Map of the study area.
(A) General surface and subsurface circulation in the North Atlantic and Fram Strait.
Red and blue dashed lines display waters of Atlantic and Arctic origin, respectively.
WSC, West Spitsbergen Current; EGC, East Greenland Current; ESC, East Spitsbergen Current.
The green line shows the SPG. The location of the multicore MC16-A is shown as filled white circle. White line shows the location of the transect across 78°N used to generate time series of hydrographic data
(B) Locations of archive in the Fram Strait.
Open red symbol shows the location of core NYA17-154 (this study).
Filled blue triangle shows the location of Lomonosovfonna ice core
. White-shaded area shows the spatial grid considered for the analysis of climate model output.
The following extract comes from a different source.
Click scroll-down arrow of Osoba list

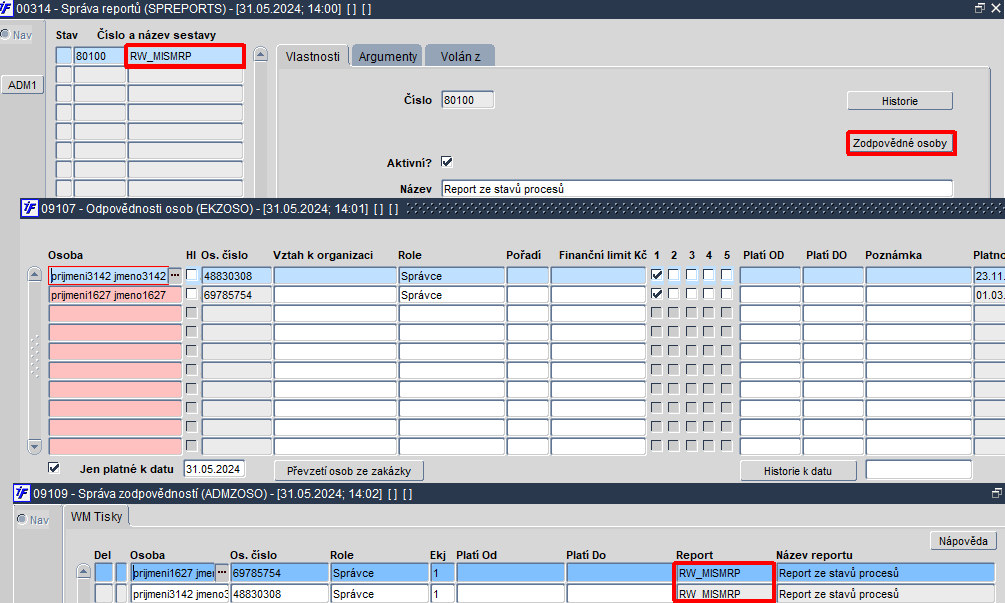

Continuous lines display the position of the sea ice edge in April based on data acquired by commercial vessels

The study notes that changes in the Atlantic Meridional Overturning Circulation (AMOC) — a system of currents that moderates temperatures in the Northern Hemisphere — could have played a role in the Arctic warming.
Notably, the AMOC weakened after a period of cooling ended in the mid-1800s in the North Atlantic region, which researchers suggest could have led to rapid Atlantification along the east Fram Strait.
A recent study found that the AMOC, often described as a "conveyor belt" that transports warm water from the tropics and redistributes it northward, is now showing signs of further instability due to human-caused climate change.
Scientists have warned that a collapse of the circulation could lead to an abrupt shift in weather patterns across the globe — colder winters in Europe, changes to monsoons and potentially permanent drought in West Africa.
The rapidly warming temperatures in the Arctic have caused sea ice to melt, which in turn causes more warming -- while bright white sea ice reflects the sun's energy, dark ocean absorbs the energy as heat.

James E. Overland, NOAA Arctic scientist based at NOAA Pacific Marine Environmental Lab in Seattle, said such long-term changes in the North Atlantic, coupled with recent loss of sea ice in the Arctic, threatens marine ecosystems.

"Loss of sea ice and ocean currents has shifted the buffer region between the Atlantic and Arctic Ocean to something closer to an arm of the central Atlantic," Overland, who was not involved with the study, told CNN.
"Important fisheries and marine mammals are vulnerable to ecosystem reorganization from such Atlantification."
A recent UN state-of-the-science report on the climate crisis found the Arctic will continue to warm faster than the rest of the planet as long as humans continue to burn fossil fuels and release greenhouse gases into the atmosphere.
On top of that, Muschitiello said the Arctic Ocean may experience further warming due to Atlantification.
"When I talk to my students I always try to make them aware that the Arctic is warming very, very quickly, and much faster than any other area on the planet," Muschitiello said.
"It's very unsettling and very troubling, especially because we still don't have a full understanding of feedbacks at play."
"We're still slowly getting to know how the whole system works," he said.
"And my fear is that by the time that we do crack the problem, it's going to be too late."